As a child, she was lovely and most endearing, the favorite of all her family. As a young woman, she was sought after by the most distinguished men among her own people. Besides, her family was highly distinguished for learning. Her father was a rabbi of high distinction, living in Yathrib, the old name of Madinah, among the Jews who had immigrated there to await the advent of the last of God’s prophets and messengers. His knowledge was such that he could easily recognize the Prophet in one meeting, because all divine scriptures, in their original forms, included good descriptions of the man God would be sending to deliver His last message to mankind.
Huyayy ibn Akhtab was her father, and he certainly heard of Prophet Muhammad (peace be upon him) when he was still advocating his message in Makkah. Later on, when Islam began to make its way into Madinah with the early converts among its people, Huyayy was eagerly awaiting a chance to establish the truth about Muhammad, realizing that Madinah was to be the place to which the last Prophet would migrate. When this happened, and the Prophet arrived in Madinah, Huyayy sought to meet him to determine whether he was truly the last prophet or an impostor. How did that meeting go? We have this report by his daughter, Safiyyah:
“I was my father’s favorite child, and I was also the favorite of my uncle, Abu Yasir. They would never see me with a child of either of them without picking me up in preference to the other child. When God’s Messenger arrived in Madinah and stayed at Quba’, my father, Huyay ibn Akhtab and my uncle, Abu Yasir, went to see him before sunrise. They did not return home until sunset. They were so tired when they came back that they could have dropped as they walked. My face was beaming with a smile as I went toward them. Neither, however, took any notice of me, because they were obviously very depressed. I heard my uncle, Abu Yasir, say to my father, Huyay: “Is it truly he?” My father answered: “Yes, indeed. By God, it is he.” My uncle said: “Do you recognize him perfectly?” My father answered in the affirmative. Then my uncle asked: “What are you going to do?” My father answered: “By God, I will be his enemy as long as I live.”
Later events proved that Huyayy was true to his word, standing in determined opposition to the Prophet and to Islam, raising forces and forging alliances to try to suppress Islam and eradicate the Muslims. Why should he do that? Why does a man of religion stand in opposition to a messenger of God when he has determined that he is delivering God’s true message? Huyayy looked at the fact that Muhammad was not of Jewish descent as a great disaster that meant that the divine message was no longer entrusted to the Israelites.
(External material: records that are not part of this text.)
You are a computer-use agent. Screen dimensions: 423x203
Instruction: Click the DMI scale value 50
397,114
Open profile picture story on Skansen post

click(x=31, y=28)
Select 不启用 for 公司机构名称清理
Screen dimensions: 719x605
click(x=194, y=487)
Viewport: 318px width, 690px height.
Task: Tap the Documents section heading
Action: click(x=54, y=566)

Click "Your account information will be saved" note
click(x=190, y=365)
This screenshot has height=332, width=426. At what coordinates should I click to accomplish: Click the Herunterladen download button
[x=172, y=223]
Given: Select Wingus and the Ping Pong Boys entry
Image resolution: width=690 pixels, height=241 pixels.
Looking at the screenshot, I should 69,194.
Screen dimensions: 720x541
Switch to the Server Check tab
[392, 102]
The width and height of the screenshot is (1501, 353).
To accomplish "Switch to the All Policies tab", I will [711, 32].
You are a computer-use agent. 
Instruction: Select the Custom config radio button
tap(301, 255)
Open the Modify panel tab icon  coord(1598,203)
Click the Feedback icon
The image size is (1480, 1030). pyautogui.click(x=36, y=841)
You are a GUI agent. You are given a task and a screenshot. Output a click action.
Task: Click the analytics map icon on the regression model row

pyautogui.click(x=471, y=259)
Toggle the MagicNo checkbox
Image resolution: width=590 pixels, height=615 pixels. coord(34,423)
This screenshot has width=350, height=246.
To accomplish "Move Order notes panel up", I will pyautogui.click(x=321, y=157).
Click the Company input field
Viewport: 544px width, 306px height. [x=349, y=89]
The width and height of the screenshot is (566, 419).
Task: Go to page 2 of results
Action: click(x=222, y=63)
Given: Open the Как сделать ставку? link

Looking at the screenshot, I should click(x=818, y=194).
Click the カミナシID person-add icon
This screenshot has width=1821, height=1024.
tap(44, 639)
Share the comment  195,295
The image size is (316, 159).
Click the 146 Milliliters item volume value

His pride would not allow him to follow a Gentile. Yet he could have stopped at that and refused to follow Islam. No one would have bothered him, had he chosen to do so. But he went further than that. He wanted to prove to God that His choice of a messenger was wrong by defeating Muhammad and killing him if he could manage that.
He was behind more than one attempt to assassinate the Prophet and he raised armies to attack Madinah. His hostility echoed that of Abu Jahl who was also motivated by tribal pride to oppose Islam, but Huyayy was the more dangerous and more hostile conspirator. Yet his daughter was to become the Prophet’s wife.